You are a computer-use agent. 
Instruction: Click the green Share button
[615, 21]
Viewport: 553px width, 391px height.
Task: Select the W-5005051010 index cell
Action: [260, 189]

====

- EXERCISE DETAILS: The entries above must be retyped exactly, down to the last character.

- EXPECTED ANSWER:
You are a computer-use agent. 
Instruction: Click the green Share button
[615, 21]
Viewport: 553px width, 391px height.
Task: Select the W-5005051010 index cell
Action: [260, 189]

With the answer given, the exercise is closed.